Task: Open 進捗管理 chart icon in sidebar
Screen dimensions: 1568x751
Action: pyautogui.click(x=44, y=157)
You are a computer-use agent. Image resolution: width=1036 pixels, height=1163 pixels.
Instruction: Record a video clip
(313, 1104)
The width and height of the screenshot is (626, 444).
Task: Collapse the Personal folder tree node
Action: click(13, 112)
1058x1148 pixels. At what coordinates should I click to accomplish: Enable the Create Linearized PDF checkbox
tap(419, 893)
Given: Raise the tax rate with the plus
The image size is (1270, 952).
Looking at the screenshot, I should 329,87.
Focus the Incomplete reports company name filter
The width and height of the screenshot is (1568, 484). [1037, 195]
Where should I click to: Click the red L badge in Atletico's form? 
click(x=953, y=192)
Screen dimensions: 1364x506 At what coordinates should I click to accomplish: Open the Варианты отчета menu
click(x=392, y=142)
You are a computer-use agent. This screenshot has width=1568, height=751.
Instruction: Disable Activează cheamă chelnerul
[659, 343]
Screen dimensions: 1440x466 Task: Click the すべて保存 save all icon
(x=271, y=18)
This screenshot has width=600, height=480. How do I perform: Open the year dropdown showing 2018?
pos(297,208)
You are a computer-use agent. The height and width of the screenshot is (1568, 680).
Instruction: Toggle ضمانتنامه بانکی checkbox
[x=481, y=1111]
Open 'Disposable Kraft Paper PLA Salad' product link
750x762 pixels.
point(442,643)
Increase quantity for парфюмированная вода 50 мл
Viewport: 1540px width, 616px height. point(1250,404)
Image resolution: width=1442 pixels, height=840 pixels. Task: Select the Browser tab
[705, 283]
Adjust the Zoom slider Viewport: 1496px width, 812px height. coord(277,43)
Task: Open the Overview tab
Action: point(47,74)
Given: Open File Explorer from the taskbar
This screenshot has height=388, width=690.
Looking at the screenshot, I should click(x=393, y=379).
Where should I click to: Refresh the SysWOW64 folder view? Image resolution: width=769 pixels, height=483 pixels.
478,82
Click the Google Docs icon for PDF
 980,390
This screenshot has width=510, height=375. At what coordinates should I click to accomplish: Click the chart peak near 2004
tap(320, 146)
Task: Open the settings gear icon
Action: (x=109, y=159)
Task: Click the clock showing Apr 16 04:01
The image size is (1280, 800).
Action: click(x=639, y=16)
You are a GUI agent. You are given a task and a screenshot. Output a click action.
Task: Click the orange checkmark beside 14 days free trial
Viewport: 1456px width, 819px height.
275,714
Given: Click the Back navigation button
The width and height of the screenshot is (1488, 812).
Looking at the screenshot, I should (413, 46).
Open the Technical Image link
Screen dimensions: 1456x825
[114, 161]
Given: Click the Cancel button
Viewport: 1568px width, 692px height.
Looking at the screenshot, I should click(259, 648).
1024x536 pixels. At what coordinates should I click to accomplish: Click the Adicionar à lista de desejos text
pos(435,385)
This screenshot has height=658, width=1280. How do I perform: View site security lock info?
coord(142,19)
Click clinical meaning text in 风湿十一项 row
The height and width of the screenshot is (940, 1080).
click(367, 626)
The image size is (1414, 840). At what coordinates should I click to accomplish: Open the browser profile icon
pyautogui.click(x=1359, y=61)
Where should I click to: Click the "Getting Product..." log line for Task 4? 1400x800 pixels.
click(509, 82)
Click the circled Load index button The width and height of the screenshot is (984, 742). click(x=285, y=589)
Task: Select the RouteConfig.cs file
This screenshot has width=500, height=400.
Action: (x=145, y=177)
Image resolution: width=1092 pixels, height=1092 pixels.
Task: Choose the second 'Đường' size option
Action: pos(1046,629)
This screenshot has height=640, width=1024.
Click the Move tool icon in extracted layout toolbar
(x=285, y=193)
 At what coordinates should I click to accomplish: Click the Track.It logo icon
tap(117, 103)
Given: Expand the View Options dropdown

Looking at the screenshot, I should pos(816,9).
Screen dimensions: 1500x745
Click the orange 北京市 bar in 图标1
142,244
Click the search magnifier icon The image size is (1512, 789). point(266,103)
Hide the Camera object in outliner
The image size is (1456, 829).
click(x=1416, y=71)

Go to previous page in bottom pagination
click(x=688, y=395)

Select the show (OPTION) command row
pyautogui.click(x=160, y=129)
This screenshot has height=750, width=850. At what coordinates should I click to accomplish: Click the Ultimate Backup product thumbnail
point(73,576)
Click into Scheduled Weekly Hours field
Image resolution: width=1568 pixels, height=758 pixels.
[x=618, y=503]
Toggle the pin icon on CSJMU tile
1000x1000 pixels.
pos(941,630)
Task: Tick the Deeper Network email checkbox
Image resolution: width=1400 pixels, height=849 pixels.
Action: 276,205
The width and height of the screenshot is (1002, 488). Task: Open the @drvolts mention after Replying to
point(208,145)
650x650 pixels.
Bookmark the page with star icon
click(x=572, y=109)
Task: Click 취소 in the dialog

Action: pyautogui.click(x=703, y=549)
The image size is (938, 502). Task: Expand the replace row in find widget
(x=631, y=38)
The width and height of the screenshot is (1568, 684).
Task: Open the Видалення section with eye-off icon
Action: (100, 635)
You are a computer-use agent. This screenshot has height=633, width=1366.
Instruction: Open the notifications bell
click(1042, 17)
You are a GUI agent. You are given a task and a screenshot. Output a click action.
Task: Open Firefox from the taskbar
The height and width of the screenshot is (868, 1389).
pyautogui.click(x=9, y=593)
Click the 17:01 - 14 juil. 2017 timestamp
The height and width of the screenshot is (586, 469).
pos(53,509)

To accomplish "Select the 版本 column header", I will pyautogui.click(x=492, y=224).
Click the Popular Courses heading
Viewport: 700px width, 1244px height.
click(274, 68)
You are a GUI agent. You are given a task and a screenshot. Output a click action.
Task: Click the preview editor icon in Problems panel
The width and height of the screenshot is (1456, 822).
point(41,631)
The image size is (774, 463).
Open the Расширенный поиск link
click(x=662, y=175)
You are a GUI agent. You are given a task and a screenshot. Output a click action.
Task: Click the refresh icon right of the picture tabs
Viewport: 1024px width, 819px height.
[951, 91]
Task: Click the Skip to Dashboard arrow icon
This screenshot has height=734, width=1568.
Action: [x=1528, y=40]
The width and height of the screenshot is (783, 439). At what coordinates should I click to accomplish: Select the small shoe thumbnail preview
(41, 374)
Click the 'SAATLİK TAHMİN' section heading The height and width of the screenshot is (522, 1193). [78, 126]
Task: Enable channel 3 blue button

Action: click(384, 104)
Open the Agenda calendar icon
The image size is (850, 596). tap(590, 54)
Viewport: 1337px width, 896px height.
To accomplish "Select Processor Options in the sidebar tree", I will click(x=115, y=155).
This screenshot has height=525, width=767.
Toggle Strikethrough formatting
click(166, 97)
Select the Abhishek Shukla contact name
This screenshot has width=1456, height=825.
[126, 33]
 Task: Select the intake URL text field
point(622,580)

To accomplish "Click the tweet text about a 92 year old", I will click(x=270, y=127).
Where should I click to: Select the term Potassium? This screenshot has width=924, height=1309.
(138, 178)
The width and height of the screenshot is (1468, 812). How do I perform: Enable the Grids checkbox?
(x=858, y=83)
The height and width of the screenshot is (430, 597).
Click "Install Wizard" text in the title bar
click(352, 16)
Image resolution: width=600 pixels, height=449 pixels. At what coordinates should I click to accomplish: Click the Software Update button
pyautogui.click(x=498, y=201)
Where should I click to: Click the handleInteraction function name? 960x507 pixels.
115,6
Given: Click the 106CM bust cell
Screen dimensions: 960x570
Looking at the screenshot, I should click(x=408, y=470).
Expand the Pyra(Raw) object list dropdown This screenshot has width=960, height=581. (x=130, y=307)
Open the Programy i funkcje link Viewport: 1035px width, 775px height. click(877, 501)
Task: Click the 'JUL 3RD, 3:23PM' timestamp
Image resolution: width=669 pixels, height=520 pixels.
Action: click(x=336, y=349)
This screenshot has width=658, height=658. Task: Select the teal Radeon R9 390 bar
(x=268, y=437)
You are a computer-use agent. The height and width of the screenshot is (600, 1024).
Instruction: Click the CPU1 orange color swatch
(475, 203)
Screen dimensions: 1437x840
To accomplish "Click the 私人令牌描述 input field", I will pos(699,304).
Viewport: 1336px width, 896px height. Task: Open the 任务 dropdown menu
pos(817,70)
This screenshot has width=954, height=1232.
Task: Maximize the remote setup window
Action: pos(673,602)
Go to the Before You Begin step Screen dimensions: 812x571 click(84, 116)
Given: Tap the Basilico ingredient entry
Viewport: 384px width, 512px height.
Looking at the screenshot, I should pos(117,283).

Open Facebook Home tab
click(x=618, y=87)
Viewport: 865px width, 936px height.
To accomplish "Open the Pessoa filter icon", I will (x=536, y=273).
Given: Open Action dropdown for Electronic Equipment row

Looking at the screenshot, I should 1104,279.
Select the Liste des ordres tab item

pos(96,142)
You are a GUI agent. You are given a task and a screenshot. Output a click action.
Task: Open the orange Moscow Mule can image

########

BRIEF: Can you copy the items above word for word, starting at the line containing "Image resolution: width=600" and ending at the line containing "Looking at the screenshot, I should click(x=408, y=470)."?

CORRECT ANSWER:
Image resolution: width=600 pixels, height=449 pixels. At what coordinates should I click to accomplish: Click the Software Update button
pyautogui.click(x=498, y=201)
Where should I click to: Click the handleInteraction function name? 960x507 pixels.
115,6
Given: Click the 106CM bust cell
Screen dimensions: 960x570
Looking at the screenshot, I should click(x=408, y=470).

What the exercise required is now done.